Liverpool’s Mohamed Salah hasn’t forgotten where he’s from

Let us begin on the field of dreams. It is Monday lunchtime and we are in Nagrig, a small farming village tucked away off the main route that connects Cairo with Alexandria.

Down a dusty path that splits a field of jasmine, the scent of which lingers in the air, nine little boys are playing football. 

The pitch, scorched and bobbly, is squashed in between a row of flats — some are in disrepair, others have been left half-built — the local mosque and a community centre.

This is where the local children come to enjoy themselves and be free. Nagrig might be economically challenged but its people are friendly and happy and, today, they have never been more proud. 

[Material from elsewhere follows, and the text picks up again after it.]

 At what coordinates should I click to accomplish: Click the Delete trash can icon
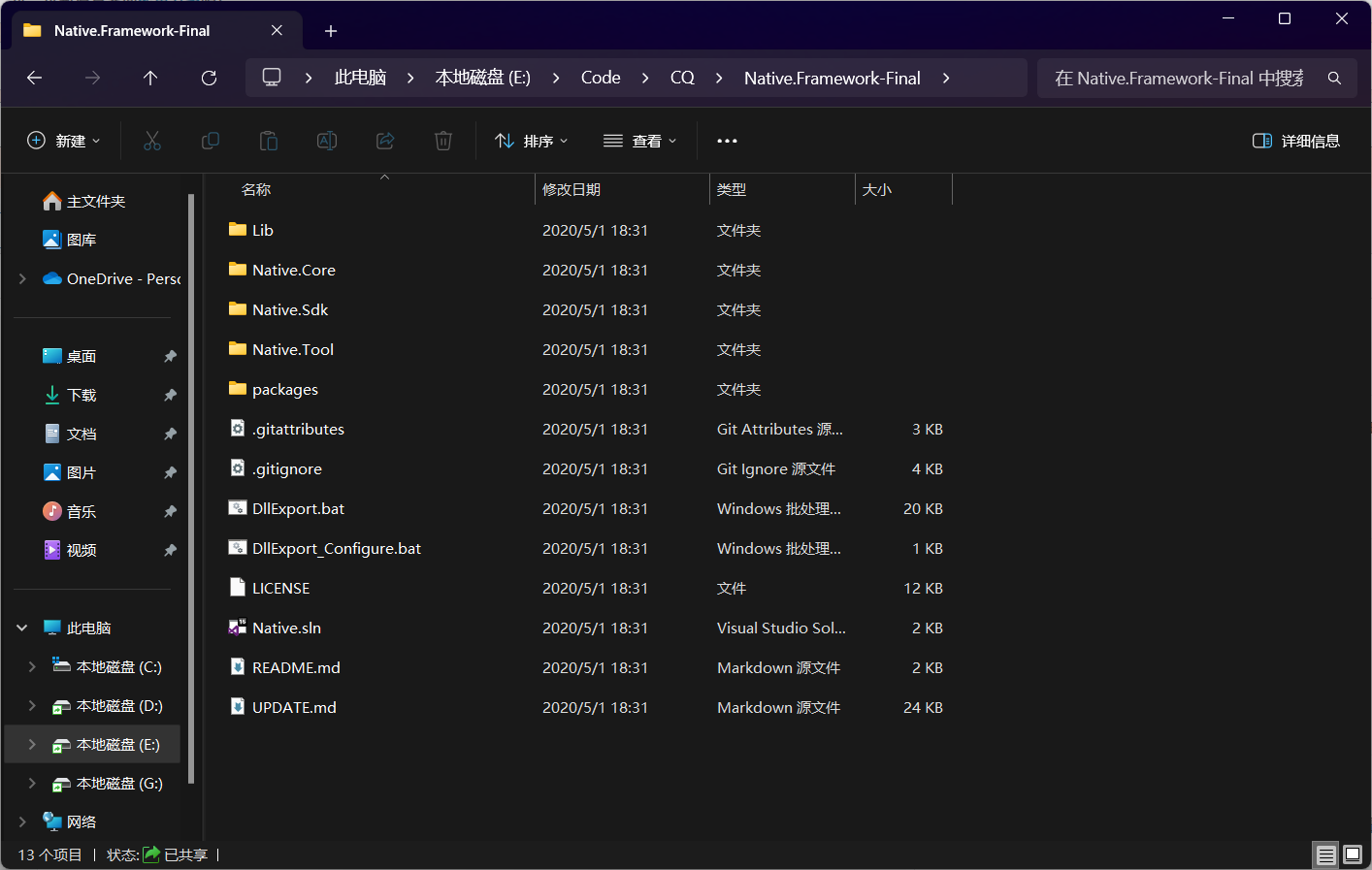point(443,141)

It is from these humble beginnings, after all, that world football’s latest star emerged. This is the home of Mohamed Salah.

To walk around these quiet streets, you would not think it possible for someone to embark on such a thrilling journey but Salah, the eldest of four children, played on that same pitch, a two-minute walk from his family apartment, believing he could emulate his idols Ronaldo, Zinedine Zidane and Francesco Totti. 

Now this generation believe they can emulate him.

Salah has given many things to Nagrig. He bought gym equipment for the community centre that now bears his name and paid for an all-weather football pitch to be built at Mohamed Ayyad Al-Tantawy school, where he studied. 

He gives money to help couples get married and frequently contributes to charity. More than anything, he has given hope.